Vallahi bu esnada duyduğumuz üzüntüden daha şiddetli bir üzüntüyü başka hiç bir
zaman duymadık. Çünkü onun Necaşi'ye galip gelmesinden ve onun bize gösterdiği
iyiliği göstermeyecek olmasından korkuyorduk. Necaşi onunla Nil nehrinin
kenarında çarpışmaya girdi. Resulullah'ın (Sallallahu aleyhi ve Sellem) ashabı:
"Aramızdan kim bu savaşa katılacak ve daha sonra olan biteni bize haber
verecek?" deyince Zübeyr b. Avvam: "Ben" dedi. O ashabın
arasında yaşı en küçük olanı idi. Onun için bir tulum şişirip göğsüne
yerleştirdiler. O da onun üzerinde nehirde yüzerek iki ordunun karşılaştığı
Nil'in kenarına geldi. Sonra gidip onlara katıldı. Biz de Yüce Allah'a
Necaşi'nin düşmanına galip gelmesi ve ülkesinde söz sahibi olması için dua
ettik. Neticede Habeşistan'ın yöneticiliği ona kaldı. Bizim de Mekke'ye Hz.

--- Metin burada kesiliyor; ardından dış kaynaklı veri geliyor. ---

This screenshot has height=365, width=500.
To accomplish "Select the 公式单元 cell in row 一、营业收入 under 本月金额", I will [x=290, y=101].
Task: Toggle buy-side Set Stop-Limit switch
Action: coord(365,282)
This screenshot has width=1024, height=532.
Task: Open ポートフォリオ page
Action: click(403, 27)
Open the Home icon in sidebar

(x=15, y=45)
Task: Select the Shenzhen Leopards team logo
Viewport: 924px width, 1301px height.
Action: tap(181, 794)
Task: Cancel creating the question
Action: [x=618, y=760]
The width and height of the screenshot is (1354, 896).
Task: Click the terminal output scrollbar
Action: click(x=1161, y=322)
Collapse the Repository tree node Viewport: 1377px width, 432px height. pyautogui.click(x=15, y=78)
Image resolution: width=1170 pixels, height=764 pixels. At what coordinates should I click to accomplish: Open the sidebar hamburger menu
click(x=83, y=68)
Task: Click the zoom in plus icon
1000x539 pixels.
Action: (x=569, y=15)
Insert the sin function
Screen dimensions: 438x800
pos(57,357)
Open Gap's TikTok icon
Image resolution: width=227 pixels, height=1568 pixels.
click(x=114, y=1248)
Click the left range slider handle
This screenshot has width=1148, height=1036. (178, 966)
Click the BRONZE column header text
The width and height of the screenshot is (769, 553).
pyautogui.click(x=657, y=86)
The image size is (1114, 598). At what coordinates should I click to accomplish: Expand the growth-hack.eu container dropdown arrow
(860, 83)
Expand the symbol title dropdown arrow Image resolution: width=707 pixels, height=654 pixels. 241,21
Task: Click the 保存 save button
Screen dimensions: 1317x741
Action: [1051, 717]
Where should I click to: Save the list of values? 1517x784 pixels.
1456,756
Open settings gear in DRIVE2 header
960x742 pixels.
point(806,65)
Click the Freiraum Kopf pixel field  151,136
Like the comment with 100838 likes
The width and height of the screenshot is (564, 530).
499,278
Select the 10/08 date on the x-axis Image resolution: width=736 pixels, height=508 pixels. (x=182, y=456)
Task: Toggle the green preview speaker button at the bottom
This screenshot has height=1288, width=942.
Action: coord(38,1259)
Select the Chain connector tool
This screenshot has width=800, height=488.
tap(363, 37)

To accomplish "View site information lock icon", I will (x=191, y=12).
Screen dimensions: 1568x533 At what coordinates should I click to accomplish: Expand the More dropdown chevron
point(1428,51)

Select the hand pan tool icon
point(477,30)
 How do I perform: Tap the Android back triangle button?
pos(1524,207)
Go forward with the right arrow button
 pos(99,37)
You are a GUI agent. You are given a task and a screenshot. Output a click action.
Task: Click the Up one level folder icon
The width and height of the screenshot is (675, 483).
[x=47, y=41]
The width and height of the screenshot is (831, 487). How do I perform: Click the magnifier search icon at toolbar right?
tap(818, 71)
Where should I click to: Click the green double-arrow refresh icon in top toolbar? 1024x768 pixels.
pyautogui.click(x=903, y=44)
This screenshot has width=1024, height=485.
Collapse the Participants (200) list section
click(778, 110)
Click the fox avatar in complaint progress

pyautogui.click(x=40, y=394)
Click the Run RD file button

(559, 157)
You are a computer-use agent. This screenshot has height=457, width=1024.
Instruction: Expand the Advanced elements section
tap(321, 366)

Peygamber'in (Sallallahu aleyhi ve Sellem) yanına dönene kadar onun katında çok
iyi bir yerimiz vardı.
*Bu hadisi Ahmed b. Hanbel rivayet etti. ibn ishak'ın
dışındaki ravileri, Sahih'in ravileridir. Zaten ishak da (hocasından bu hadisi
bizzat) işittiğini açıkça ifade etmiştir.
9843. Muhammed b.
Hatib'in bildirdiğine göre Resulullah (Sallallahu aleyhi ve Sellem) şöyle
buyurdu: "Ben hurma bahçeleri olan bir yer gördüm. Haydi çıkıp oraya
gidin!" Bunun üzerine Hatib ile Cafer denizden Necaşi'ye gittiler. Ravi
dedi ki: "Ben o gemideyken doğmuşum."
*Bu hadisi Ahmed b. Hanbel ve Taberanı rivayet etti.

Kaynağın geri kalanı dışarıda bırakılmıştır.